__EXERCISE INPUT__:
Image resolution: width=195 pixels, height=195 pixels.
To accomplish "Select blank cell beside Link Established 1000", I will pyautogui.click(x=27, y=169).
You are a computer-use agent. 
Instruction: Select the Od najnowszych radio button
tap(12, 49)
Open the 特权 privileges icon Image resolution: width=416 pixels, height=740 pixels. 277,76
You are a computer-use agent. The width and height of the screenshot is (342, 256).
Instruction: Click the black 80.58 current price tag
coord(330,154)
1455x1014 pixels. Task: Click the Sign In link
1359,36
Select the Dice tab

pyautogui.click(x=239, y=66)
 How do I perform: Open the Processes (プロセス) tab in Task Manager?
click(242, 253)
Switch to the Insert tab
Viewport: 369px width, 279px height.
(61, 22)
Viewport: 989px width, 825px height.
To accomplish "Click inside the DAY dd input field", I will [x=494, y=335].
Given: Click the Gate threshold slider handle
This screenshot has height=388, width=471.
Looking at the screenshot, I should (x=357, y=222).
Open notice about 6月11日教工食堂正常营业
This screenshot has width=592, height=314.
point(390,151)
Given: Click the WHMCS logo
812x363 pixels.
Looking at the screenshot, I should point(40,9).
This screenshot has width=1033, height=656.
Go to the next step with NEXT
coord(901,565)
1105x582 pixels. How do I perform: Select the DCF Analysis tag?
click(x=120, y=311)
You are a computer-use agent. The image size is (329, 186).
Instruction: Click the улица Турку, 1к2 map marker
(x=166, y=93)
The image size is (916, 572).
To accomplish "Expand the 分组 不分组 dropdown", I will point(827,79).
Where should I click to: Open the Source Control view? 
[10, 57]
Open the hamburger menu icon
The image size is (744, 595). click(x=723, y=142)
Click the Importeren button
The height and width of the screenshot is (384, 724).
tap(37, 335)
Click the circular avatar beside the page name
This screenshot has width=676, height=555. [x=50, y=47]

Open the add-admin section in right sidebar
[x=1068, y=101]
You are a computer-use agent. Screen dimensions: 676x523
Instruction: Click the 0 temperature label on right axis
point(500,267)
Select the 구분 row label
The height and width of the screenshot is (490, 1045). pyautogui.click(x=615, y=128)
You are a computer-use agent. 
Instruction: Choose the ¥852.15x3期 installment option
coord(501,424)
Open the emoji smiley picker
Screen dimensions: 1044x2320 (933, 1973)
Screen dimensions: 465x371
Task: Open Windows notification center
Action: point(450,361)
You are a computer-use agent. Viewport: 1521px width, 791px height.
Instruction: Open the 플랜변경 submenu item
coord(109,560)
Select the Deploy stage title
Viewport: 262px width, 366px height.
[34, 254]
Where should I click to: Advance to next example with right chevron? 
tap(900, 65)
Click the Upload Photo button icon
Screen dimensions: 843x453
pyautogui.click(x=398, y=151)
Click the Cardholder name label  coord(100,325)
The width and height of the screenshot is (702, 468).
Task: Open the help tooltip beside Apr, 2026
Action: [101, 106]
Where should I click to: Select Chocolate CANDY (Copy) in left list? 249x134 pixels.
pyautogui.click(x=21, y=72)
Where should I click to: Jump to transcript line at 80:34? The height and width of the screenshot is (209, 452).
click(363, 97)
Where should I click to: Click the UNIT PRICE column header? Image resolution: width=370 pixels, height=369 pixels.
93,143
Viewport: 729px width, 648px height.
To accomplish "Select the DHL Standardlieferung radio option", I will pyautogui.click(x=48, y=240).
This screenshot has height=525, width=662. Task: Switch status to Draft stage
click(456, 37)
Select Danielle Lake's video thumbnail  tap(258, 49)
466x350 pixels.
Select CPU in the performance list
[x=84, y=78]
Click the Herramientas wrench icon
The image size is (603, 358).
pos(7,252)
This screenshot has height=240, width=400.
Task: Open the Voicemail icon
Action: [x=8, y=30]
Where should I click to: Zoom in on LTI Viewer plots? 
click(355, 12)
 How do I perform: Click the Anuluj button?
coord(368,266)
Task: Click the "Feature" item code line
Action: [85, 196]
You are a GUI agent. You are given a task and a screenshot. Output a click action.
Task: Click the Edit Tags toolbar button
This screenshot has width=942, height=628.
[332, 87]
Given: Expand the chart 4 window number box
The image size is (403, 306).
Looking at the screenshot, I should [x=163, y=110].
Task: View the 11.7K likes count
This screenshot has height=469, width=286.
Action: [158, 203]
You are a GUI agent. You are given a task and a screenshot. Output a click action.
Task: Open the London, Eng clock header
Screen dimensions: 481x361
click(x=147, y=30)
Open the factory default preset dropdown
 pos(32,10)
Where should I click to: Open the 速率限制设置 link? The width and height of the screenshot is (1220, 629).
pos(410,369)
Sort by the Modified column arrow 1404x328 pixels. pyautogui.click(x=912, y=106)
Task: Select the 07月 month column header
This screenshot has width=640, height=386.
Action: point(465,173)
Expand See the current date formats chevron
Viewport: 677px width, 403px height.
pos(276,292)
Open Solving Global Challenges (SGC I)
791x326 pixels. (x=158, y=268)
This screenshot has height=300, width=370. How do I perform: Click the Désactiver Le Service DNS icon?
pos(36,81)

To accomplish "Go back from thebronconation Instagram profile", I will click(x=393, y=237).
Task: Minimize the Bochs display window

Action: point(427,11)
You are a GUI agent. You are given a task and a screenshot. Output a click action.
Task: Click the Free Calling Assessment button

__WHAT YOU NEED TO DO__: Copy each line of the material exactly as shown.

__TASK OUTPUT__:
Image resolution: width=195 pixels, height=195 pixels.
To accomplish "Select blank cell beside Link Established 1000", I will pyautogui.click(x=27, y=169).
You are a computer-use agent. 
Instruction: Select the Od najnowszych radio button
tap(12, 49)
Open the 特权 privileges icon Image resolution: width=416 pixels, height=740 pixels. 277,76
You are a computer-use agent. The width and height of the screenshot is (342, 256).
Instruction: Click the black 80.58 current price tag
coord(330,154)
1455x1014 pixels. Task: Click the Sign In link
1359,36
Select the Dice tab

pyautogui.click(x=239, y=66)
 How do I perform: Open the Processes (プロセス) tab in Task Manager?
click(242, 253)
Switch to the Insert tab
Viewport: 369px width, 279px height.
(61, 22)
Viewport: 989px width, 825px height.
To accomplish "Click inside the DAY dd input field", I will [x=494, y=335].
Given: Click the Gate threshold slider handle
This screenshot has height=388, width=471.
Looking at the screenshot, I should (x=357, y=222).
Open notice about 6月11日教工食堂正常营业
This screenshot has width=592, height=314.
point(390,151)
Given: Click the WHMCS logo
812x363 pixels.
Looking at the screenshot, I should point(40,9).
This screenshot has width=1033, height=656.
Go to the next step with NEXT
coord(901,565)
1105x582 pixels. How do I perform: Select the DCF Analysis tag?
click(x=120, y=311)
You are a computer-use agent. The image size is (329, 186).
Instruction: Click the улица Турку, 1к2 map marker
(x=166, y=93)
The image size is (916, 572).
To accomplish "Expand the 分组 不分组 dropdown", I will point(827,79).
Where should I click to: Open the Source Control view? 
[10, 57]
Open the hamburger menu icon
The image size is (744, 595). click(x=723, y=142)
Click the Importeren button
The height and width of the screenshot is (384, 724).
tap(37, 335)
Click the circular avatar beside the page name
This screenshot has width=676, height=555. [x=50, y=47]

Open the add-admin section in right sidebar
[x=1068, y=101]
You are a computer-use agent. Screen dimensions: 676x523
Instruction: Click the 0 temperature label on right axis
point(500,267)
Select the 구분 row label
The height and width of the screenshot is (490, 1045). pyautogui.click(x=615, y=128)
You are a computer-use agent. 
Instruction: Choose the ¥852.15x3期 installment option
coord(501,424)
Open the emoji smiley picker
Screen dimensions: 1044x2320 (933, 1973)
Screen dimensions: 465x371
Task: Open Windows notification center
Action: point(450,361)
You are a computer-use agent. Viewport: 1521px width, 791px height.
Instruction: Open the 플랜변경 submenu item
coord(109,560)
Select the Deploy stage title
Viewport: 262px width, 366px height.
[34, 254]
Where should I click to: Advance to next example with right chevron? 
tap(900, 65)
Click the Upload Photo button icon
Screen dimensions: 843x453
pyautogui.click(x=398, y=151)
Click the Cardholder name label  coord(100,325)
The width and height of the screenshot is (702, 468).
Task: Open the help tooltip beside Apr, 2026
Action: [101, 106]
Where should I click to: Select Chocolate CANDY (Copy) in left list? 249x134 pixels.
pyautogui.click(x=21, y=72)
Where should I click to: Jump to transcript line at 80:34? The height and width of the screenshot is (209, 452).
click(363, 97)
Where should I click to: Click the UNIT PRICE column header? Image resolution: width=370 pixels, height=369 pixels.
93,143
Viewport: 729px width, 648px height.
To accomplish "Select the DHL Standardlieferung radio option", I will pyautogui.click(x=48, y=240).
This screenshot has height=525, width=662. Task: Switch status to Draft stage
click(456, 37)
Select Danielle Lake's video thumbnail  tap(258, 49)
466x350 pixels.
Select CPU in the performance list
[x=84, y=78]
Click the Herramientas wrench icon
The image size is (603, 358).
pos(7,252)
This screenshot has height=240, width=400.
Task: Open the Voicemail icon
Action: [x=8, y=30]
Where should I click to: Zoom in on LTI Viewer plots? 
click(355, 12)
 How do I perform: Click the Anuluj button?
coord(368,266)
Task: Click the "Feature" item code line
Action: [85, 196]
You are a GUI agent. You are given a task and a screenshot. Output a click action.
Task: Click the Edit Tags toolbar button
This screenshot has width=942, height=628.
[332, 87]
Given: Expand the chart 4 window number box
The image size is (403, 306).
Looking at the screenshot, I should [x=163, y=110].
Task: View the 11.7K likes count
This screenshot has height=469, width=286.
Action: [158, 203]
You are a GUI agent. You are given a task and a screenshot. Output a click action.
Task: Open the London, Eng clock header
Screen dimensions: 481x361
click(x=147, y=30)
Open the factory default preset dropdown
 pos(32,10)
Where should I click to: Open the 速率限制设置 link? The width and height of the screenshot is (1220, 629).
pos(410,369)
Sort by the Modified column arrow 1404x328 pixels. pyautogui.click(x=912, y=106)
Task: Select the 07月 month column header
This screenshot has width=640, height=386.
Action: point(465,173)
Expand See the current date formats chevron
Viewport: 677px width, 403px height.
pos(276,292)
Open Solving Global Challenges (SGC I)
791x326 pixels. (x=158, y=268)
This screenshot has height=300, width=370. How do I perform: Click the Désactiver Le Service DNS icon?
pos(36,81)

To accomplish "Go back from thebronconation Instagram profile", I will click(x=393, y=237).
Task: Minimize the Bochs display window

Action: point(427,11)
You are a GUI agent. You are given a task and a screenshot. Output a click action.
Task: Click the Free Calling Assessment button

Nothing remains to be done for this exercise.